Abdulkadir Selvi
(Yeni Şafak, 17 Mayıs 2012)
Demirel darbeleri anlatacak
Meclis'te darbeleri araştırmak üzere bir komisyon kuruldu. Yargıda 28 Şubat soruşturması ve 12 Eylül yargılaması başladı. Partiler arası uzlaşma komisyonu ile yeni anayasanın yazımı için kolları sıvandı.
Darbelerle yüzleşen, darbeleri yargılayan ama aynı zamanda bunları aşıp, darbe anayasasını çöpe atıp, sivil Anayasa yapmaya çalışan bir Türkiye var.
'Yeni Türkiye' bu.
Yeni Anayasa çalışmalarını Meclis Adalet Komisyonu Başkanı Ahmet İyimaya ile, Darbeleri Araştırma Komisyonu'nun yol haritasını ise Komisyon Başkanı Nimet Baş'la konuştum.
'Siyaset kurumu kendi ayıbını ortadan kaldırıyor' dedi İyimaya.
Ayıp neyin ayıbı?
'Eski anayasaların mimarları ya militer ya da tepedenci, bürokratik güçlerdir. İşin içerisinde millet yoktu. Şimdi toplum anayasasını yapıyor' dedi.
İşin özü bu.
Anayasa Mahkemesi Başkanı Haşim Kılıç'ın hukuk literatürümüze kazandırdığı bir kavram var.
'İnsan odaklı hukuk'
Bunu alın, 'insan odaklı anayasa' olarak uygulamaya koyun.
İyimaya'nın ilginç bir önerisi var.
'Diyelim ki bu anayasayı yapamadık.
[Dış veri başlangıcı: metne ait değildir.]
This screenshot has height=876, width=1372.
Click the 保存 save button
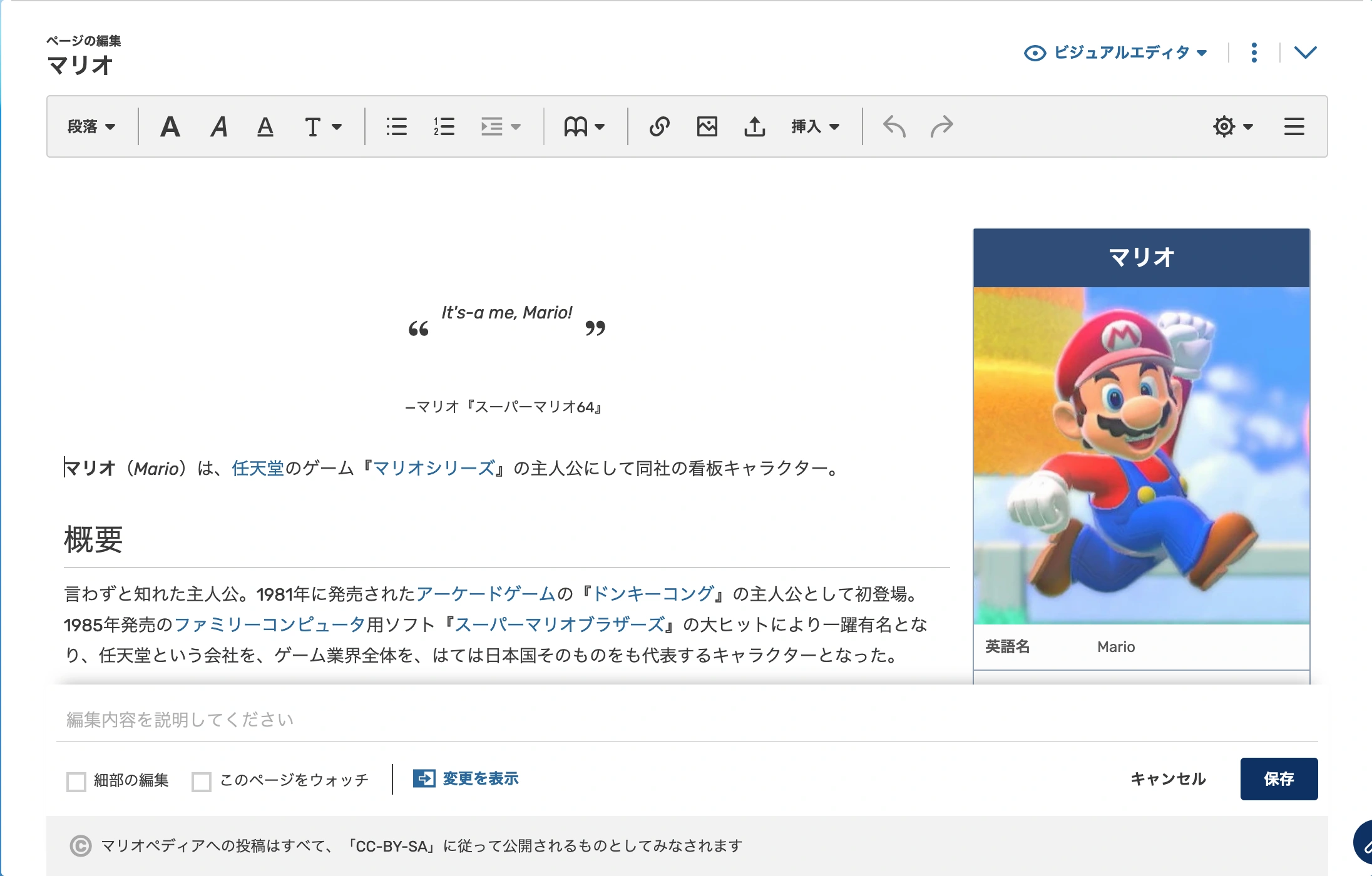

Yapabileceğimiz en hayırlı iş; 1982 anayasasını tek madde ile yürürlükten kaldırmak olmalı. Darbe Anayasası ile yönetilmektense, Türkiye anayasasızlık dönemi yaşayabilir' diyor.
Ama hedefimiz Türkiye'de sivillerin de anayasa yapabileceğini göstermek olmalı.
Meclis'te darbeleri araştırmak üzere kurulan komisyonun başkanı Nimet Baş'la darbeleri yargılayan, soruşturan Türkiye'nin eşzamanlı olarak anayasa yapma sürecini konuştuk.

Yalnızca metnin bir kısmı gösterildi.